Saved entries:
_ _ _ _ _

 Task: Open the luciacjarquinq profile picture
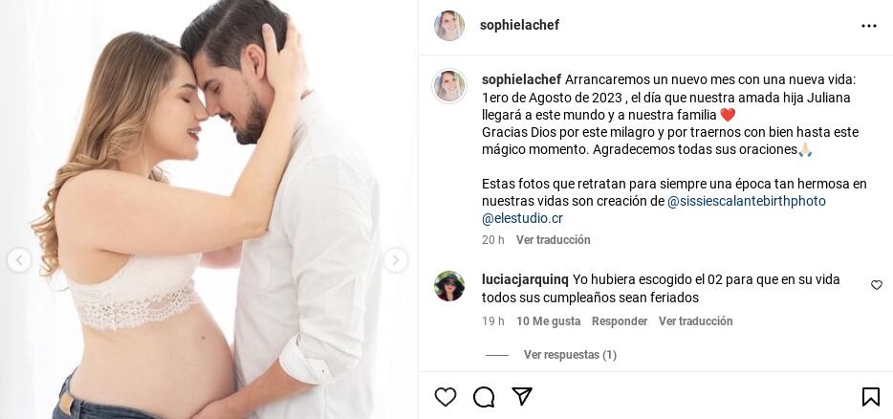449,286
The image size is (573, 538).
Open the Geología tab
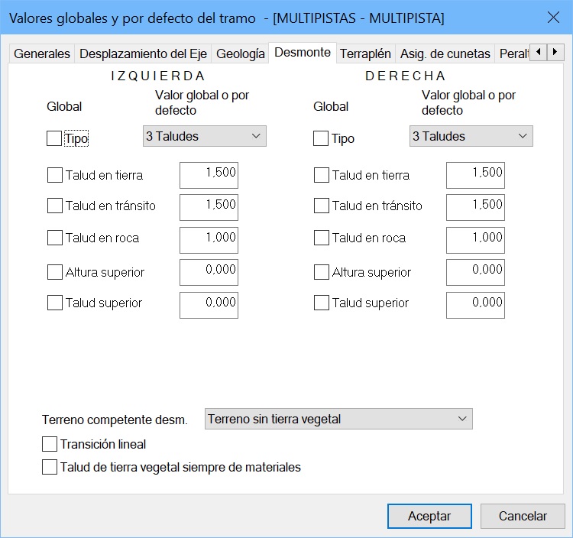click(241, 53)
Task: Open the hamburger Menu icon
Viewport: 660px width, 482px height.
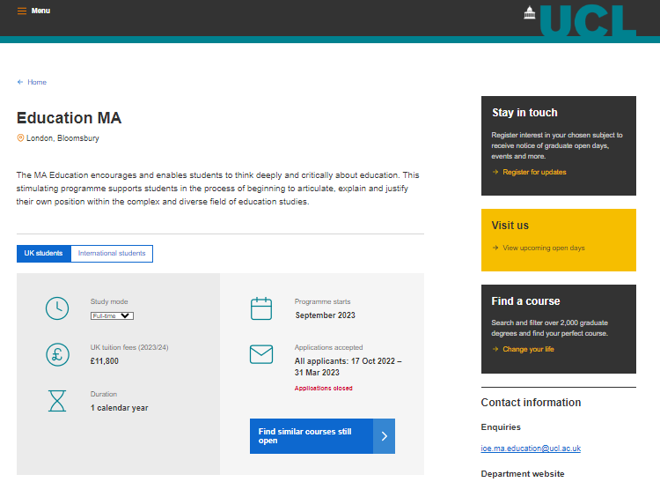Action: click(22, 11)
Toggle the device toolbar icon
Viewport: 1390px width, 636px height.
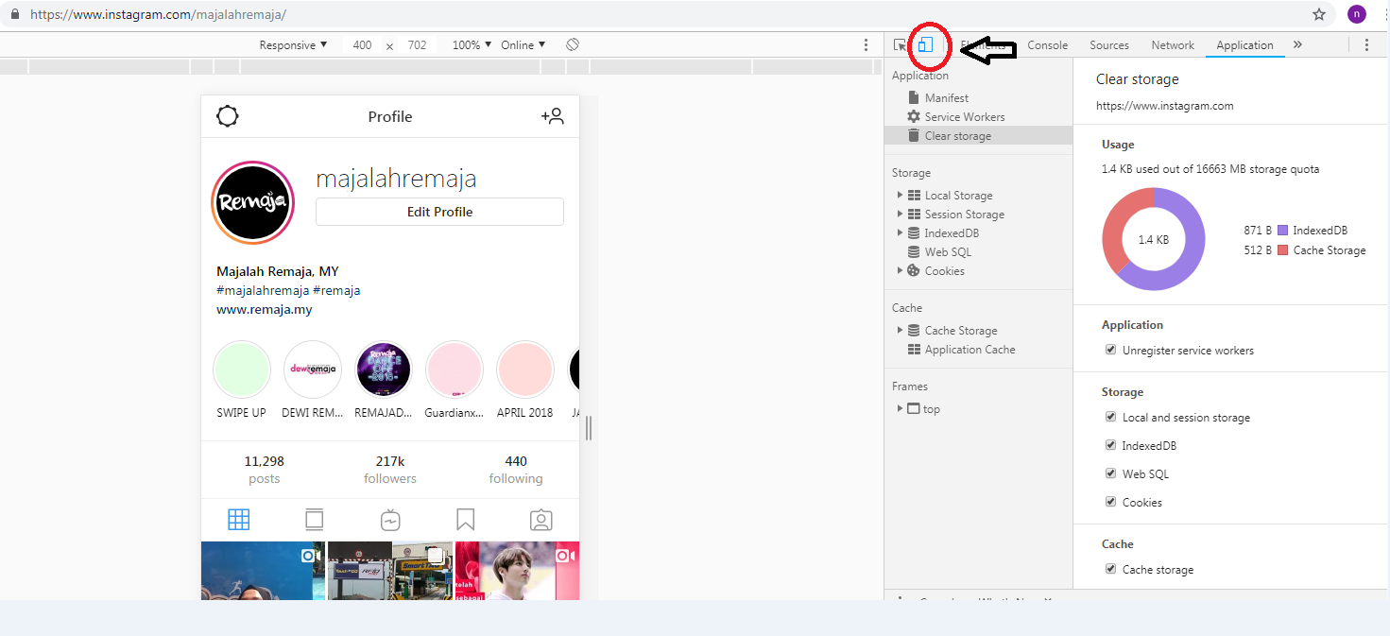click(x=926, y=44)
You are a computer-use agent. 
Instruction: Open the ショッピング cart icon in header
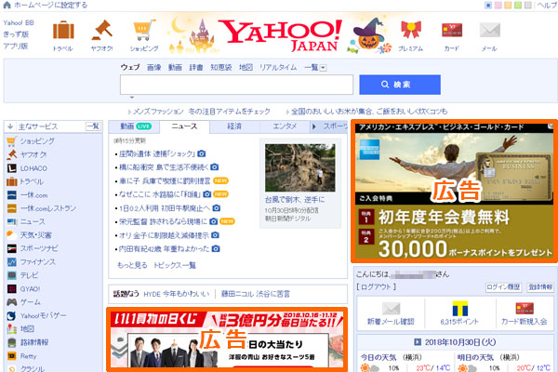[x=144, y=30]
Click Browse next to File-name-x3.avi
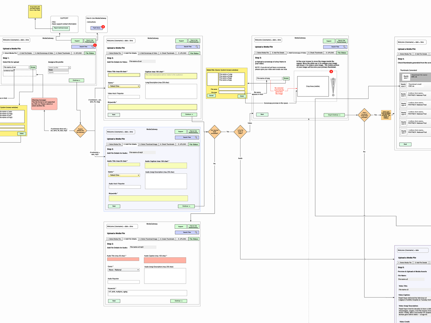The width and height of the screenshot is (431, 323). pyautogui.click(x=32, y=67)
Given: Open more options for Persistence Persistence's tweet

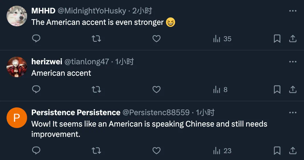Looking at the screenshot, I should [x=293, y=113].
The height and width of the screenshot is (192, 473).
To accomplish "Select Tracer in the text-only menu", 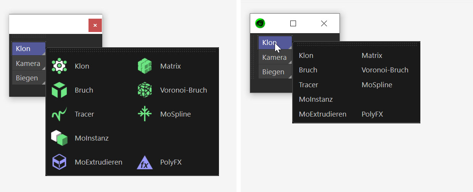I will coord(309,85).
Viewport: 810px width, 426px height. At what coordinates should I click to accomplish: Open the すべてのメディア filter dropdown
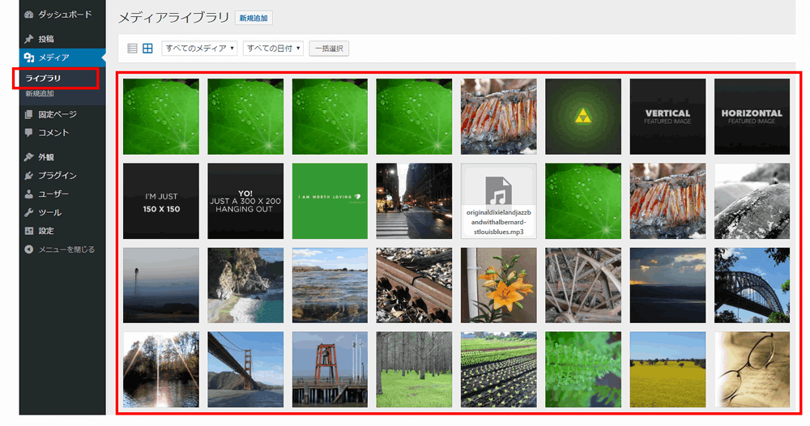200,49
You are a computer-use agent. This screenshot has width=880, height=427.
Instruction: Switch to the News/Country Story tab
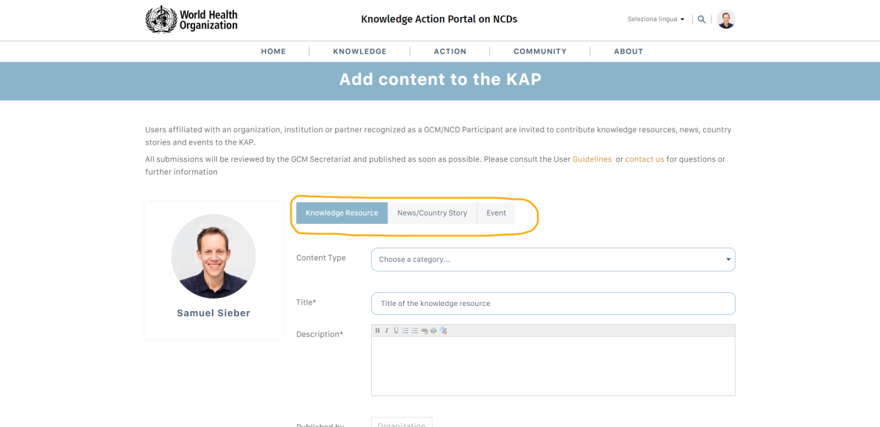pyautogui.click(x=432, y=214)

_ _ _ _ _

* [Problem to solve] An exact copy is needed of every line from the one holding "You are a computer-use agent. This" to the end of the entries above, both ends kept and each picture dropped.

* [Exercise solution]
You are a computer-use agent. This screenshot has width=880, height=427.
Instruction: Switch to the News/Country Story tab
pyautogui.click(x=432, y=214)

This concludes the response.